PROBLEM REQUIREMENTS: Copy out every record below with complete accuracy.

DATASET EXCERPTS:
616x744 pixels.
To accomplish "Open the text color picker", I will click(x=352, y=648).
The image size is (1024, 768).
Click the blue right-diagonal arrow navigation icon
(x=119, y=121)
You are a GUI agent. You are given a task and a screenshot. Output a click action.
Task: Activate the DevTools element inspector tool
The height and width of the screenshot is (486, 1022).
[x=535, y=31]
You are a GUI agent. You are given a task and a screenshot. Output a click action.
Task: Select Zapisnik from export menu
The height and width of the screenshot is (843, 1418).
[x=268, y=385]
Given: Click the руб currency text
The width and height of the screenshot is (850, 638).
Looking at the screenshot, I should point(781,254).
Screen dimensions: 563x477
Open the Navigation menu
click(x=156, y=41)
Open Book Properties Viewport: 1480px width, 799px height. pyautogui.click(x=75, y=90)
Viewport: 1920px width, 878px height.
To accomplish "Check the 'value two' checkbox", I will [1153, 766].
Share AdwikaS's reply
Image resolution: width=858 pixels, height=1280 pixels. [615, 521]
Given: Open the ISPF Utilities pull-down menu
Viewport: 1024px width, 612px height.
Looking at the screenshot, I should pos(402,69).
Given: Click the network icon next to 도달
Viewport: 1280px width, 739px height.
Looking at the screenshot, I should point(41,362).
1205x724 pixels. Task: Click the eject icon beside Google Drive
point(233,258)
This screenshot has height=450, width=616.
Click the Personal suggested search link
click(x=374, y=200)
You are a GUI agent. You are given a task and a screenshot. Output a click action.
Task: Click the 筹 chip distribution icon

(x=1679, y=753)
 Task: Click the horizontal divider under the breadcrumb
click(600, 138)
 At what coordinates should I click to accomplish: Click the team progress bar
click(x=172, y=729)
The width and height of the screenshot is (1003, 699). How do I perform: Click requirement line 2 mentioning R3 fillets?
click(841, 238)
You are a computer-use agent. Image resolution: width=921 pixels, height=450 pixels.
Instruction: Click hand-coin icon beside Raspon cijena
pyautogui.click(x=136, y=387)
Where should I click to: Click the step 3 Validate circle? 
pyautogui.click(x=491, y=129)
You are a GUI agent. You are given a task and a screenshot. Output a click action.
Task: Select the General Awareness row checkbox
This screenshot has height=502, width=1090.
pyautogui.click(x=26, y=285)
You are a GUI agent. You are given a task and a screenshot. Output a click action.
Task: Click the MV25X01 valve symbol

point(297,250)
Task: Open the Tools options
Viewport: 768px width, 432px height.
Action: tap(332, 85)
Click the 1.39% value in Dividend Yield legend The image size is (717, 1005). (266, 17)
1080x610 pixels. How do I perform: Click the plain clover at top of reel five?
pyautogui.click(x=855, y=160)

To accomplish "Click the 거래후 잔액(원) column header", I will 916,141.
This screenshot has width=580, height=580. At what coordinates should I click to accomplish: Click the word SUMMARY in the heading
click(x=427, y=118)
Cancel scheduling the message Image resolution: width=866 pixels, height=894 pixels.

RESPONSE TO THE EXERCISE:
616x744 pixels.
To accomplish "Open the text color picker", I will click(x=352, y=648).
The image size is (1024, 768).
Click the blue right-diagonal arrow navigation icon
(x=119, y=121)
You are a GUI agent. You are given a task and a screenshot. Output a click action.
Task: Activate the DevTools element inspector tool
The height and width of the screenshot is (486, 1022).
[x=535, y=31]
You are a GUI agent. You are given a task and a screenshot. Output a click action.
Task: Select Zapisnik from export menu
The height and width of the screenshot is (843, 1418).
[x=268, y=385]
Given: Click the руб currency text
The width and height of the screenshot is (850, 638).
Looking at the screenshot, I should point(781,254).
Screen dimensions: 563x477
Open the Navigation menu
click(x=156, y=41)
Open Book Properties Viewport: 1480px width, 799px height. pyautogui.click(x=75, y=90)
Viewport: 1920px width, 878px height.
To accomplish "Check the 'value two' checkbox", I will [1153, 766].
Share AdwikaS's reply
Image resolution: width=858 pixels, height=1280 pixels. [615, 521]
Given: Open the ISPF Utilities pull-down menu
Viewport: 1024px width, 612px height.
Looking at the screenshot, I should pos(402,69).
Given: Click the network icon next to 도달
Viewport: 1280px width, 739px height.
Looking at the screenshot, I should point(41,362).
1205x724 pixels. Task: Click the eject icon beside Google Drive
point(233,258)
This screenshot has height=450, width=616.
Click the Personal suggested search link
click(x=374, y=200)
You are a GUI agent. You are given a task and a screenshot. Output a click action.
Task: Click the 筹 chip distribution icon

(x=1679, y=753)
 Task: Click the horizontal divider under the breadcrumb
click(600, 138)
 At what coordinates should I click to accomplish: Click the team progress bar
click(x=172, y=729)
The width and height of the screenshot is (1003, 699). How do I perform: Click requirement line 2 mentioning R3 fillets?
click(841, 238)
You are a computer-use agent. Image resolution: width=921 pixels, height=450 pixels.
Instruction: Click hand-coin icon beside Raspon cijena
pyautogui.click(x=136, y=387)
Where should I click to: Click the step 3 Validate circle? 
pyautogui.click(x=491, y=129)
You are a GUI agent. You are given a task and a screenshot. Output a click action.
Task: Select the General Awareness row checkbox
This screenshot has height=502, width=1090.
pyautogui.click(x=26, y=285)
You are a GUI agent. You are given a task and a screenshot. Output a click action.
Task: Click the MV25X01 valve symbol

point(297,250)
Task: Open the Tools options
Viewport: 768px width, 432px height.
Action: tap(332, 85)
Click the 1.39% value in Dividend Yield legend The image size is (717, 1005). (266, 17)
1080x610 pixels. How do I perform: Click the plain clover at top of reel five?
pyautogui.click(x=855, y=160)

To accomplish "Click the 거래후 잔액(원) column header", I will 916,141.
This screenshot has width=580, height=580. At what coordinates should I click to accomplish: Click the word SUMMARY in the heading
click(x=427, y=118)
Cancel scheduling the message Image resolution: width=866 pixels, height=894 pixels.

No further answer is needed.